Mrs Lawrence no longer wishes to leave the confines of her home. Not even for the shopping mall, where she spends a Saturday treating herself to an outing. Who can blame Mrs Lawrence. She was born in more genteel times. She has endeavoured to cope with a harsher, changing world and has - she says imperatively - reached a limit.

One recent brawl by biker gangs at Sydney's airport and three other totally unplanned public shootings in the US has caused her to bring her elderly foot firmly down on the brake pedal. Full stop, she says, with firmness and an accompanying touch of sadness that cannot be hidden for a pastime now forced out of her life.

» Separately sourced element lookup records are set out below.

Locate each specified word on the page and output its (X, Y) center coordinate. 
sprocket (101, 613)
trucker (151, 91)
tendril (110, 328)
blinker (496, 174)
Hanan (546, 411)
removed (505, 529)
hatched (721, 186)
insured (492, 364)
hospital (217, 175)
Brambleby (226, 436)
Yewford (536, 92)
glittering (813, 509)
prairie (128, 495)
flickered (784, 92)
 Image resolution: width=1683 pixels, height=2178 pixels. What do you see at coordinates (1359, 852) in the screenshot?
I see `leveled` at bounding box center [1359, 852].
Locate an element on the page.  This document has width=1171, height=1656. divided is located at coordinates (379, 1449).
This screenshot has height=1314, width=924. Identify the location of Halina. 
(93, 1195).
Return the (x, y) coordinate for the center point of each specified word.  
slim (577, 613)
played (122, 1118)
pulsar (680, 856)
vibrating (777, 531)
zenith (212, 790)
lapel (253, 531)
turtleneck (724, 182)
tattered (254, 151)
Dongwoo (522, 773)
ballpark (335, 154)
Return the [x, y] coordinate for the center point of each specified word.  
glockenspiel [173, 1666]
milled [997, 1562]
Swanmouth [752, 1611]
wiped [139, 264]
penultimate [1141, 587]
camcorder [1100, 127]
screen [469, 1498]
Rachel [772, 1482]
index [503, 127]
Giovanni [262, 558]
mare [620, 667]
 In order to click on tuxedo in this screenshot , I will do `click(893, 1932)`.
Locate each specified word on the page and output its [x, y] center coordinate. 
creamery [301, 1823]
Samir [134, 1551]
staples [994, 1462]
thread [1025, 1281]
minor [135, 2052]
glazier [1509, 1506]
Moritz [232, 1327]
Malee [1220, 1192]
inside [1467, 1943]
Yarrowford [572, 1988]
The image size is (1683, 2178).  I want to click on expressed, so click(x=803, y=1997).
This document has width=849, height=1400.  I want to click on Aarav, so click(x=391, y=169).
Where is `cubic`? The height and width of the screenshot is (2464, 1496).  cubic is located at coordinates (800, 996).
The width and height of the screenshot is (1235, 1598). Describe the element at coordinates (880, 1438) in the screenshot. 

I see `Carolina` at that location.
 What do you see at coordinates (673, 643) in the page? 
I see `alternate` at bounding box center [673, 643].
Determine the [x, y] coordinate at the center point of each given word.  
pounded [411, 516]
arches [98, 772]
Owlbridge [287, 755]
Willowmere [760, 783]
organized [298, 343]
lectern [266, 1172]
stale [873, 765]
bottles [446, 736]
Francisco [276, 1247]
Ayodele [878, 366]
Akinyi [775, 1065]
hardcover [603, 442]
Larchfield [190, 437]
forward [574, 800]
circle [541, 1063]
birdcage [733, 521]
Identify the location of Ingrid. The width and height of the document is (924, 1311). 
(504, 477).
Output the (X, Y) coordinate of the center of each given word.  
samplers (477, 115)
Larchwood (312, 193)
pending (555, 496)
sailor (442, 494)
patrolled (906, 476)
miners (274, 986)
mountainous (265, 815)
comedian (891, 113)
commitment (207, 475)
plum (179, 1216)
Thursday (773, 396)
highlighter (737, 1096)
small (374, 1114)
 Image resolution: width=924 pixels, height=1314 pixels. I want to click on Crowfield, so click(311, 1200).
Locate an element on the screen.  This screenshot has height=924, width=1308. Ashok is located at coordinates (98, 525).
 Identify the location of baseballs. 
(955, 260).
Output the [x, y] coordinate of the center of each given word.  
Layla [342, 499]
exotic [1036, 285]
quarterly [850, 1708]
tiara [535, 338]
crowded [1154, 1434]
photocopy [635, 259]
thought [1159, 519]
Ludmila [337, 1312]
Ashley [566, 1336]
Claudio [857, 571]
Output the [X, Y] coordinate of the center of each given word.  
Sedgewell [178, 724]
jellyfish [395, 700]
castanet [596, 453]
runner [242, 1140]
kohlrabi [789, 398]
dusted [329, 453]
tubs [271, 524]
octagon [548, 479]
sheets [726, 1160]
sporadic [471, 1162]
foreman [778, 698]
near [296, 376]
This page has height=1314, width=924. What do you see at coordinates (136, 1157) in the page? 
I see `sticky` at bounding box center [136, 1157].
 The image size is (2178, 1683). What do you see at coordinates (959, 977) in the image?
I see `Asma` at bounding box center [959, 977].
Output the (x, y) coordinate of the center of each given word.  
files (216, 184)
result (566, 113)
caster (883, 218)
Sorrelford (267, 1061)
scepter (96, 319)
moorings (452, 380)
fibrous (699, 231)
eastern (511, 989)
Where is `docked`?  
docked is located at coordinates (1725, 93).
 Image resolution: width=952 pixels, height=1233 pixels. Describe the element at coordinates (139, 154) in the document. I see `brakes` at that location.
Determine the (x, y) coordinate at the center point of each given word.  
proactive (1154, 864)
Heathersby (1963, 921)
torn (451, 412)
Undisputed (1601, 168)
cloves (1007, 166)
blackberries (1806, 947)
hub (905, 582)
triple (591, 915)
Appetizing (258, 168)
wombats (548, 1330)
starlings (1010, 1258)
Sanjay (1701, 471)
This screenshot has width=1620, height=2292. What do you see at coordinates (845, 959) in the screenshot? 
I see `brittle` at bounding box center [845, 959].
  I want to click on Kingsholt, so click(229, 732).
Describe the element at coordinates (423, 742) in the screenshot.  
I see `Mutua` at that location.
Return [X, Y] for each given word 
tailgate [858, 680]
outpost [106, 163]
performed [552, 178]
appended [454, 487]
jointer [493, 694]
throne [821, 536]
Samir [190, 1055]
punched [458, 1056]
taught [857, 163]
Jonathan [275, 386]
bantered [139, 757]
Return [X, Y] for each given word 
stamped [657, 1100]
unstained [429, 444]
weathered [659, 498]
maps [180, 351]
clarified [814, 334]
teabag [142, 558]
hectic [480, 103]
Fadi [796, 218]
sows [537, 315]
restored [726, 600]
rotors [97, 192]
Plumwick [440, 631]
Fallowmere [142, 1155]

She is currently working on the mundane business of reordering her activities, organising home deliveries. Her nephew has agreed to go out and pay her bills. Mrs Lawrence says she's quite composed about dying, especially at her age. But she wants to do it at her 'God given' hour, not from the bullets fired by an immensely discontented assassin intent on taking as many of the living with him.

The nephew, Alex, recently turned 20, is of a different mindset. Or, perhaps he's more resigned to the brevity of life these days, or the suddenness by which any of us may disappear at any given moment. For he says, "If you got to die, grandma, you got to die. Can't stay locked up forever".

That's interesting, because from his viewpoint he should be the one thinking life goes on forever. Caution should be his watchword, not hers. Usually, it's the elderly who sense how much closer they are to the 'finish line' and begin thinking, 'Okay, I'll now start living life to the fullest'.

But we are in changed - not changing - times. We will never know exactly when the change took place. History - past and recent - is littered with signposts along the way. Changing, we always said. But now, very clearly, things have altered. A fresh set of social norms for public safety appears to be in operation. People are no longer striding forward confidently, with purpose.

Even one's gait has altered. There's a tendency to peer quickly over the shoulder and search out darkened alleyways. A balloon in the hands of a toddler that goes off at a mall no longer reduces only the toddler to tears and a violent start. Here, too, the inclination is to dive for cover. For bullets make similar popping sounds. One no longer walks the public squares and thinks when a bang is heard, 'Oh, that's only little Johnny's balloon. Poor chap!' It is now well within the realms of possibility for a balloon to cause a stampede, with ensuing injuries, even deaths. It is also possible that all sales of balloons will be banned in future from public events and venues simply for the masquerade they provide the pop of real bullets.

And these depressed gunmen who attack child care centres, ambush policemen, walk into classrooms and shoot dead their closest classmates... what astronomic levels of hatred they must be carrying. What unimaginable insecurity when confronted with ending their own lives. The defining inability to go alone. A need to take others on the journey beyond. Perhaps as security blankets? How like shoppers to stop off at a public place and pick 'companions' at random.

Mrs Lawrence may not be the last of those abandoning the great, beautiful outdoors. She may just be at the head of a very long queue. Unless - ideologically unimaginable as it may seem - we find a way to make peace work for every single one of us and the politics of hate is interred with every weapon that fires a bullet. Impossible, on paper.

And then today I caught the snatch of a song's lyrics: If coal could turn to diamonds/And sand can turn to pearls/If the worm can turn into a butterfly/Then love can save the world. There's a kernel of hope there, I imagine.

Kevin Martin is a journalist based in Sydney, Australia.